Medical Research for a Physical GID Cause

Most laypeople tend to view the concept that Gender Dysphoric individuals are "born" to the condition with some skepticism. This is only natural, since the very nature of the condition manifests itself as a perceptual (and therefore appearing to be only mental) disorder. The classification of Gender Identity Dysphoria (GID) within the International Classification of Diseases-10 (ICD-10) and Diagnostic and Statistical Manual of Mental Illnesses (DSM-IV) serve to support the belief that the transgender condition is a mental illness[1]. Much of the reasoning, however, for categorizing GID as a "Mental Illness" is based in science and psychology that is now decades old - beliefs which are being overturned by current research.

It has long been known that "floods" of various hormones are instrumental in the development of a fetus. What remains a vigorous area or research is to determine exactly what effects what hormones have on virtually every structure within the developing fetus. Large scale sexually differentiated structures are the easiest to observe, and the general effects of various hormones on gonadal structures have long been known. However, microstructures such as clusters of neurons in the brain, have proven to be much more difficult to observe. Coupled with that is the fact that the precise functions of neurons in brain is a field of study still in its infancy. Again, only large scale structures are known with very generalized concepts about the functions of those structures. Nevertheless, new research has shed light on the closest thing we have to "proof" that GID has an underlying congential cause.

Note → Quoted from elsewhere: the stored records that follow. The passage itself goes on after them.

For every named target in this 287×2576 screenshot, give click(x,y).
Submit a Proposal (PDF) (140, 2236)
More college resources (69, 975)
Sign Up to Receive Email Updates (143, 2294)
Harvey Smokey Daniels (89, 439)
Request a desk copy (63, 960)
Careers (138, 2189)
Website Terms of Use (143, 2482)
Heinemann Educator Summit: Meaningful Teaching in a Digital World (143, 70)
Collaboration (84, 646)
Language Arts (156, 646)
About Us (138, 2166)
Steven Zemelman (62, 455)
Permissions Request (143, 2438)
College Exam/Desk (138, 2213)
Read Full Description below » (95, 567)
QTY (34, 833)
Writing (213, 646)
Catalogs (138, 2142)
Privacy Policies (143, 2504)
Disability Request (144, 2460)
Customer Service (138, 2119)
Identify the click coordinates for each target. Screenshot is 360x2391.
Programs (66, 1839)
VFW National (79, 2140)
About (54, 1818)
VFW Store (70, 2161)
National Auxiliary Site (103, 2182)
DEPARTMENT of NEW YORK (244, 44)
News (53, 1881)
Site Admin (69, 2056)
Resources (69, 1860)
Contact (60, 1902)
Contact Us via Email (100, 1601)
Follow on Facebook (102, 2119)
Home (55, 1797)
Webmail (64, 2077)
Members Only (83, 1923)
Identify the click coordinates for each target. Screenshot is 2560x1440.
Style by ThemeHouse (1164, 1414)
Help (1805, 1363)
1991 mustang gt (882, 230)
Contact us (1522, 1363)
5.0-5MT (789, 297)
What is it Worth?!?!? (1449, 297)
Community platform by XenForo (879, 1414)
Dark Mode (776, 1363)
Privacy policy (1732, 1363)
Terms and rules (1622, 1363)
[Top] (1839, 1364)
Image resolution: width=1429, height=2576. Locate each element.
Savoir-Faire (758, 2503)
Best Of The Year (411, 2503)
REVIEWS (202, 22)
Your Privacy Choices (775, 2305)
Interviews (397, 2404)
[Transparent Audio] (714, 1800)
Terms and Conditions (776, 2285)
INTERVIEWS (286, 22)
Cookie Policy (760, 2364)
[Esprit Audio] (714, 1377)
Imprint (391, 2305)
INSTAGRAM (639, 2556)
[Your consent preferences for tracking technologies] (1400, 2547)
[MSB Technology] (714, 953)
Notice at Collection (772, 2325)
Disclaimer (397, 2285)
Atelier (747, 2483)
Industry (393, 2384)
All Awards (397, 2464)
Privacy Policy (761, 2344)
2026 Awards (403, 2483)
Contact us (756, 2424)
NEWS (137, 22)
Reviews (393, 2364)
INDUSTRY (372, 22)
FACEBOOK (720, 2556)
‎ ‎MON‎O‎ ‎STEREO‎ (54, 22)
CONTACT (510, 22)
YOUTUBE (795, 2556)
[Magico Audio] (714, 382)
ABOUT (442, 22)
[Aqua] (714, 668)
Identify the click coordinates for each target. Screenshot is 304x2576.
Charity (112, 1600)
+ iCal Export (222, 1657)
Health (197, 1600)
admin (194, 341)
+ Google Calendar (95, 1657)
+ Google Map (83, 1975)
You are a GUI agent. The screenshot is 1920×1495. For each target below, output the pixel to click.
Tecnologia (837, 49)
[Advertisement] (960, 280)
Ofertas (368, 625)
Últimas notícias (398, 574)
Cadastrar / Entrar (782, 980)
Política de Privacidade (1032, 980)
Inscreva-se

Biologically, all fetuses start out the same, whether they will ultimately develop into male or female, the fetus contains a structure that has four ducts that can develop into male and/or female genitalia. The determining factor for "normal" development is the presence or absence of a "Y" chromosome. [ I say "normal" because there are numerous deviations from the XX/XY karotypes ] Generally, if the Y chromosome is not present, the fetus will develop as female, with enzymatic signals sent out for "floods" of Estrogenic hormones and Mullerian Hormone (which causes the Mullerian Ducts to develop into female genitalia). Without a flood of Testosterone, the other two ducts do not develop into testes and the tissue is reabsorbed. If there is a Y chromosome present, it sends out "enzymatic signals" during the pregnancy for a number of "Male" hormones. These include Androgen, Testosterone, and Mullerian Inhibiting Hormone. Testosterone is the best known to laypeople and is believed to be primarily responsible for the development of two of the ducts into testes, while the Mullerian Inhibiting Hormone prevents the other two ducts from developing into ovaries - the other ducts whither and the tissue is reabsorbed by the fetus. Androgen, it is believed, is primarily responsible for structural differentiation of neurological tissues. Because of this, Androgen is sometimes said to "hard wire" the brain to process as "male." [2] Of course there are numerous, well-documented cases where this "normal" process is interrupted or deviates, resulting in children born with Klienfelter's Syndrome, Intersexed (formerly known as "Hermaphrodites"), Turner's Syndrome, Down's Syndrome, and so on[3, 4, 5]. The deviations that cause easily observed physical deformity or mental inhibition are most readily diagnosed. However, milder forms of deviation often go undetected, sometimes for the individual's entire life. The mechanisms that cause such deviations are varied and mostly unknown, they result from genetic errors, susceptibility, environmental toxins, maternal stress, malnutrition, drugs, radiation, and probably a host of things that haven't yet been discovered.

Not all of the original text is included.